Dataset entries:
--------------------------------

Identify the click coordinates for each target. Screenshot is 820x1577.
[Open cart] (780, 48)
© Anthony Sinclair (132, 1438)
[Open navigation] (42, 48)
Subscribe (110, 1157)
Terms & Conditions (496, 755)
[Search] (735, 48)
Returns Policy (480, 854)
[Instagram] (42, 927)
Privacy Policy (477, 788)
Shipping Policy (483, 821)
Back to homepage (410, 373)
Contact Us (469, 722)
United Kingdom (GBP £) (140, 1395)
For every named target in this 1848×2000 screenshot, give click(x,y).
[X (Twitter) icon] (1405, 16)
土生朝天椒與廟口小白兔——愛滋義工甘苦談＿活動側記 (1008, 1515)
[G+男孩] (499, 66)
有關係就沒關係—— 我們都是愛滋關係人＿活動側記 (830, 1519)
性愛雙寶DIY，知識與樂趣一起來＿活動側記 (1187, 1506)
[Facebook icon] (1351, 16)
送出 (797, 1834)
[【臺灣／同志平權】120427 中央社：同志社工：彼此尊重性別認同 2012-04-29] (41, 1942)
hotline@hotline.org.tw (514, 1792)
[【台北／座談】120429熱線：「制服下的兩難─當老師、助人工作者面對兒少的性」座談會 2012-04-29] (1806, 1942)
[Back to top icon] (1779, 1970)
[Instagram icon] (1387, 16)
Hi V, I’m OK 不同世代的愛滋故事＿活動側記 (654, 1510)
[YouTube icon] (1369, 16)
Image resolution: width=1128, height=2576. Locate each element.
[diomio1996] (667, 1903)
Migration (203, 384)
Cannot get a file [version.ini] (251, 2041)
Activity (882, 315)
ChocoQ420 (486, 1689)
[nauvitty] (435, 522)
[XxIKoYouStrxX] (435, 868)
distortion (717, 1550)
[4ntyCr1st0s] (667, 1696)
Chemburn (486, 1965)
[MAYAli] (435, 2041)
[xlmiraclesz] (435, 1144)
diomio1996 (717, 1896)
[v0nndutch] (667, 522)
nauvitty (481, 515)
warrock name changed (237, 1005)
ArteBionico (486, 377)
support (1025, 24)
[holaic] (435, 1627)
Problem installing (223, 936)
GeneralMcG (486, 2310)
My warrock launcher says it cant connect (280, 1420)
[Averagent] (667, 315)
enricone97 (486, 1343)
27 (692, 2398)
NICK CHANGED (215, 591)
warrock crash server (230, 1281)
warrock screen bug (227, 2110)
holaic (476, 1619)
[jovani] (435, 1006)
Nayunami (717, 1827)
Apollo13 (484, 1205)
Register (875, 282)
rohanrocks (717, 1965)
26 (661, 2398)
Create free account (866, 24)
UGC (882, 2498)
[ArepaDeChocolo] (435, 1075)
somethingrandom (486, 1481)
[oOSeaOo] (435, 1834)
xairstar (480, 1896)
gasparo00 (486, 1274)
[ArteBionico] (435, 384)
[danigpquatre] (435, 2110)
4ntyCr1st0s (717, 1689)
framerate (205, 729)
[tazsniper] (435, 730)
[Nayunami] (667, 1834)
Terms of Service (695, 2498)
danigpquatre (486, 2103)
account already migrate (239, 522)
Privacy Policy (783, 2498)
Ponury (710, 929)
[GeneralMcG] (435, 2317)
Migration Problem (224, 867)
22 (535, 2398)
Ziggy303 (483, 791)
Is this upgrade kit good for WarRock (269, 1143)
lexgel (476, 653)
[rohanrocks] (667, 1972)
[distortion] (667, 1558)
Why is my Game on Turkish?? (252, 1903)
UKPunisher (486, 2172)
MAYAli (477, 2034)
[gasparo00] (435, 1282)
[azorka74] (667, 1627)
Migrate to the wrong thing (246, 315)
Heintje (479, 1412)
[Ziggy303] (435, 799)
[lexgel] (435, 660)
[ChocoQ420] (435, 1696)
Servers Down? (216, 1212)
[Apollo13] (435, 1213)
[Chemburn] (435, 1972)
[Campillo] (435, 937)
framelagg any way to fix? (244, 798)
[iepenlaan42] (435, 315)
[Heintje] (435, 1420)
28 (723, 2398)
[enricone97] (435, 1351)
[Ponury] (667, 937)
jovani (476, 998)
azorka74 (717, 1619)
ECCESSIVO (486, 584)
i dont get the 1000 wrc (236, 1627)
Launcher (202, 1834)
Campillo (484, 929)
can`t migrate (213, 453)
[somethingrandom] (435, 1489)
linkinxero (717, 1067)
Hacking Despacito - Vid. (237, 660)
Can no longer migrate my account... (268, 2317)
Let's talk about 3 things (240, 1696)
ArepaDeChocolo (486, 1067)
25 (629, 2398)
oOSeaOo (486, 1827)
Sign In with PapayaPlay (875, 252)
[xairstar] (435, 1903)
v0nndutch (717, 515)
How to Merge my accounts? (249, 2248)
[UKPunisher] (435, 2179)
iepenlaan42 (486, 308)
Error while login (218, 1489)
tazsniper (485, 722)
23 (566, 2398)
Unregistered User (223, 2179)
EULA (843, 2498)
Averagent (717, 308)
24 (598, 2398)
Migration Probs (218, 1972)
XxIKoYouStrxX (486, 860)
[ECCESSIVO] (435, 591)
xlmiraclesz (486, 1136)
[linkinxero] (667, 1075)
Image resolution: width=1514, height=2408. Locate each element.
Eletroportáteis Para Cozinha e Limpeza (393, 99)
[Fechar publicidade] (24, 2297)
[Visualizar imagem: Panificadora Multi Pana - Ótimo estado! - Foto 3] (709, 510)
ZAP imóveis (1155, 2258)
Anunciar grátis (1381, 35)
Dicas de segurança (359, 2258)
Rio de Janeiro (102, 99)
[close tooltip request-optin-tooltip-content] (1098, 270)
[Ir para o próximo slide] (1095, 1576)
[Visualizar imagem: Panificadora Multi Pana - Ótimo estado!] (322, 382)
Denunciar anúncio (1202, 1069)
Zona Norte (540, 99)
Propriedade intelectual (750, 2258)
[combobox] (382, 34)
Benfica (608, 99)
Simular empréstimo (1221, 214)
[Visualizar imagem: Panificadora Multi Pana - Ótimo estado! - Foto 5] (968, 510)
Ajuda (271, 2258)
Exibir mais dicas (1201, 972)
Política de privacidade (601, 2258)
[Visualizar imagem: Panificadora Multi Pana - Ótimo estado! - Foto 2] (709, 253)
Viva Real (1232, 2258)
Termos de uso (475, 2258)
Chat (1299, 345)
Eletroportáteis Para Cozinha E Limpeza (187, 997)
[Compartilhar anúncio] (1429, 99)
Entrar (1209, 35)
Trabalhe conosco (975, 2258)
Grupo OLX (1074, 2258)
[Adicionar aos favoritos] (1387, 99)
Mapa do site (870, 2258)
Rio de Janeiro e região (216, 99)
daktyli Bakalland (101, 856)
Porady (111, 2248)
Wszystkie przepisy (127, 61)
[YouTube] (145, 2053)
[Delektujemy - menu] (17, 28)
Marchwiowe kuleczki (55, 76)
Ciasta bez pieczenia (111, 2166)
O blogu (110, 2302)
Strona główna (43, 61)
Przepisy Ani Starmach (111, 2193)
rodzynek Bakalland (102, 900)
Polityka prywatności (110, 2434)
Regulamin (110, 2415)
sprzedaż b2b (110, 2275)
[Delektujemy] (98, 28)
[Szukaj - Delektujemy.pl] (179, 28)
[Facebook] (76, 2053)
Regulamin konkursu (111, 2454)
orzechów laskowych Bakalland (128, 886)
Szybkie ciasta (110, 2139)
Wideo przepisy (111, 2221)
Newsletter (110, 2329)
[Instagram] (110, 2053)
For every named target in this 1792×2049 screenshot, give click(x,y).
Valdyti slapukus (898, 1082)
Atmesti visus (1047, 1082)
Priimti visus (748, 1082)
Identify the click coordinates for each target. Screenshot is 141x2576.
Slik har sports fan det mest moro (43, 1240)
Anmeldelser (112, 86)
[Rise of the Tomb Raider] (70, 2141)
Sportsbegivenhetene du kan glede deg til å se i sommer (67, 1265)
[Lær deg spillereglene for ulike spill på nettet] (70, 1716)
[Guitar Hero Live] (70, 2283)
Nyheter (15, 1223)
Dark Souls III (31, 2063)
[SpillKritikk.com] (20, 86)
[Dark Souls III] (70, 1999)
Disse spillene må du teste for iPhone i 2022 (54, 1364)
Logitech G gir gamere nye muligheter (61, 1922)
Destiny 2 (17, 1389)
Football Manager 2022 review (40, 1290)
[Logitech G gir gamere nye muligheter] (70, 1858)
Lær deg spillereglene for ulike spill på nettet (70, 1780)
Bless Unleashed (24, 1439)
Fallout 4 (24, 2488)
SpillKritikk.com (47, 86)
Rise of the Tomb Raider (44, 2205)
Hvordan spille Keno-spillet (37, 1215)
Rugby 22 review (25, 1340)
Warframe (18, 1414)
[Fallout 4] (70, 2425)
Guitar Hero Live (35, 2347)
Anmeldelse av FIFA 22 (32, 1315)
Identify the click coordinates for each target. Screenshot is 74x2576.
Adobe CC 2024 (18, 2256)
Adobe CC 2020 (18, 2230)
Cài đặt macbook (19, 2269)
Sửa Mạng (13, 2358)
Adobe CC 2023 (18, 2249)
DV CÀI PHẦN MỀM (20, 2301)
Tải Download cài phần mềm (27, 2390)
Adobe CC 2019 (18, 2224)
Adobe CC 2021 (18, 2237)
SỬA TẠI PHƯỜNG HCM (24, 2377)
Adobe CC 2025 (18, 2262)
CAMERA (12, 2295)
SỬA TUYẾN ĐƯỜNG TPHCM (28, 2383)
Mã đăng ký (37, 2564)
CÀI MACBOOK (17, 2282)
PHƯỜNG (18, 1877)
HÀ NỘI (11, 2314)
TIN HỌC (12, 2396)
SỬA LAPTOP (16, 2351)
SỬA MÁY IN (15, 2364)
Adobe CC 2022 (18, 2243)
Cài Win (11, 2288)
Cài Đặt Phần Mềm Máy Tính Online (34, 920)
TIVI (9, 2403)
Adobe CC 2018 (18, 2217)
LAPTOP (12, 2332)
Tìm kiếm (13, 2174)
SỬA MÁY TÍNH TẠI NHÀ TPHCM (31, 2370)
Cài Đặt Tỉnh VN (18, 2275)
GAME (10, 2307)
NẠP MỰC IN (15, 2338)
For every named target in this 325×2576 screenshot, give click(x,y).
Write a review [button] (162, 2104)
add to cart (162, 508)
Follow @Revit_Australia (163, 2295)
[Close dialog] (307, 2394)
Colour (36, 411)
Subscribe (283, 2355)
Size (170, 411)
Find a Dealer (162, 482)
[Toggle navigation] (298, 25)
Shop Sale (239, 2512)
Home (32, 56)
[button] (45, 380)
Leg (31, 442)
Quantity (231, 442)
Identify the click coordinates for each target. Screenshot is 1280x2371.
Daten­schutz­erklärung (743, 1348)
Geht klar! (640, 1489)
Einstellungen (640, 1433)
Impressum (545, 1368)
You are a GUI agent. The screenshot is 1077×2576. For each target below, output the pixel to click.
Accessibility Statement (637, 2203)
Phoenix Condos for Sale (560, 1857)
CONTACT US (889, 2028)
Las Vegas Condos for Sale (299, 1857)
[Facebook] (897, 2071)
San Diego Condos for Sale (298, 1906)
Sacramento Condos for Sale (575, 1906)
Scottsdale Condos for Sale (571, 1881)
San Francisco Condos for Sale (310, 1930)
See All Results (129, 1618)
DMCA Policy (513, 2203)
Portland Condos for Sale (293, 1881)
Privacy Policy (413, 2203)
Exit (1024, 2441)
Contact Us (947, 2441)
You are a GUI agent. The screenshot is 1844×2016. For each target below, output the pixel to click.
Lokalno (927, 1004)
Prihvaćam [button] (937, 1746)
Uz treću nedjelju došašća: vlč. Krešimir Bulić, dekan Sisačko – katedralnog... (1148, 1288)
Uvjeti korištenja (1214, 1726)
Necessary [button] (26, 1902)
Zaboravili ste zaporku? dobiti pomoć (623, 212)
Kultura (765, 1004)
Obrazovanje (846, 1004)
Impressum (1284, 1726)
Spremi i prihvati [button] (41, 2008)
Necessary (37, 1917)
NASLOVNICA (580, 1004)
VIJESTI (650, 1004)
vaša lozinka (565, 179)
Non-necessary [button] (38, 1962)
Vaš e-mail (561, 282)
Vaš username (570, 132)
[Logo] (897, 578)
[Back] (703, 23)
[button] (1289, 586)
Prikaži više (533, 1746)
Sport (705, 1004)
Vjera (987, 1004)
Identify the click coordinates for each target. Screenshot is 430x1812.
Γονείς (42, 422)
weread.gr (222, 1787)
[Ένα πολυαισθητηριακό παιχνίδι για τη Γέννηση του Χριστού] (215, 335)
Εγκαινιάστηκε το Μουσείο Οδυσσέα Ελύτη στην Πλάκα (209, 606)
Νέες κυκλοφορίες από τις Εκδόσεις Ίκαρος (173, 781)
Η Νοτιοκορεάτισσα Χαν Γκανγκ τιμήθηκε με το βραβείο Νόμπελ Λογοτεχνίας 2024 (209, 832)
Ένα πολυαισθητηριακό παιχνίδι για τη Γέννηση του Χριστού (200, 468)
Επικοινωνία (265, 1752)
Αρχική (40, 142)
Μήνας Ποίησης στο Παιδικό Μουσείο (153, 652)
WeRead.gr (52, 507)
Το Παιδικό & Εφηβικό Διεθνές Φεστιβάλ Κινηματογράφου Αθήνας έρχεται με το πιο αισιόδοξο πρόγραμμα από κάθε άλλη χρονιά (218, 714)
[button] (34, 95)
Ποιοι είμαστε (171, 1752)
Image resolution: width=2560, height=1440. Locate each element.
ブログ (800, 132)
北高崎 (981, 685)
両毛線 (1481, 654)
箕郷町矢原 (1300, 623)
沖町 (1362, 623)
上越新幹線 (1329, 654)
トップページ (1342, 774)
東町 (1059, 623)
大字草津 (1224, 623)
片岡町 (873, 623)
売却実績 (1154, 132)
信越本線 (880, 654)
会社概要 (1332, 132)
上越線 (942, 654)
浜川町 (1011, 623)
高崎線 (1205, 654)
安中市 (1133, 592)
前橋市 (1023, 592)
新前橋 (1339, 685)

--------------------------------

The task -> For this exercise, repeat exactly the lines of the data above from the one with "土生朝天椒與廟口小白兔——愛滋義工甘苦談＿活動側記 (1008, 1515)" down to the one with "Is this upgrade", both end lines included.

Finished exercise ->
土生朝天椒與廟口小白兔——愛滋義工甘苦談＿活動側記 (1008, 1515)
[G+男孩] (499, 66)
有關係就沒關係—— 我們都是愛滋關係人＿活動側記 (830, 1519)
性愛雙寶DIY，知識與樂趣一起來＿活動側記 (1187, 1506)
[Facebook icon] (1351, 16)
送出 (797, 1834)
[【臺灣／同志平權】120427 中央社：同志社工：彼此尊重性別認同 2012-04-29] (41, 1942)
hotline@hotline.org.tw (514, 1792)
[【台北／座談】120429熱線：「制服下的兩難─當老師、助人工作者面對兒少的性」座談會 2012-04-29] (1806, 1942)
[Back to top icon] (1779, 1970)
[Instagram icon] (1387, 16)
Hi V, I’m OK 不同世代的愛滋故事＿活動側記 (654, 1510)
[YouTube icon] (1369, 16)
Image resolution: width=1128, height=2576. Locate each element.
[diomio1996] (667, 1903)
Migration (203, 384)
Cannot get a file [version.ini] (251, 2041)
Activity (882, 315)
ChocoQ420 (486, 1689)
[nauvitty] (435, 522)
[XxIKoYouStrxX] (435, 868)
distortion (717, 1550)
[4ntyCr1st0s] (667, 1696)
Chemburn (486, 1965)
[MAYAli] (435, 2041)
[xlmiraclesz] (435, 1144)
diomio1996 (717, 1896)
[v0nndutch] (667, 522)
nauvitty (481, 515)
warrock name changed (237, 1005)
ArteBionico (486, 377)
support (1025, 24)
[holaic] (435, 1627)
Problem installing (223, 936)
GeneralMcG (486, 2310)
My warrock launcher says it cant connect (280, 1420)
[Averagent] (667, 315)
enricone97 (486, 1343)
27 (692, 2398)
NICK CHANGED (215, 591)
warrock crash server (230, 1281)
warrock screen bug (227, 2110)
holaic (476, 1619)
[jovani] (435, 1006)
Nayunami (717, 1827)
Apollo13 (484, 1205)
Register (875, 282)
rohanrocks (717, 1965)
26 (661, 2398)
Create free account (866, 24)
UGC (882, 2498)
[ArepaDeChocolo] (435, 1075)
somethingrandom (486, 1481)
[oOSeaOo] (435, 1834)
xairstar (480, 1896)
gasparo00 (486, 1274)
[ArteBionico] (435, 384)
[danigpquatre] (435, 2110)
4ntyCr1st0s (717, 1689)
framerate (205, 729)
[tazsniper] (435, 730)
[Nayunami] (667, 1834)
Terms of Service (695, 2498)
danigpquatre (486, 2103)
account already migrate (239, 522)
Privacy Policy (783, 2498)
Ponury (710, 929)
[GeneralMcG] (435, 2317)
Migration Problem (224, 867)
22 (535, 2398)
Ziggy303 (483, 791)
Is this upgrade kit good for WarRock (269, 1143)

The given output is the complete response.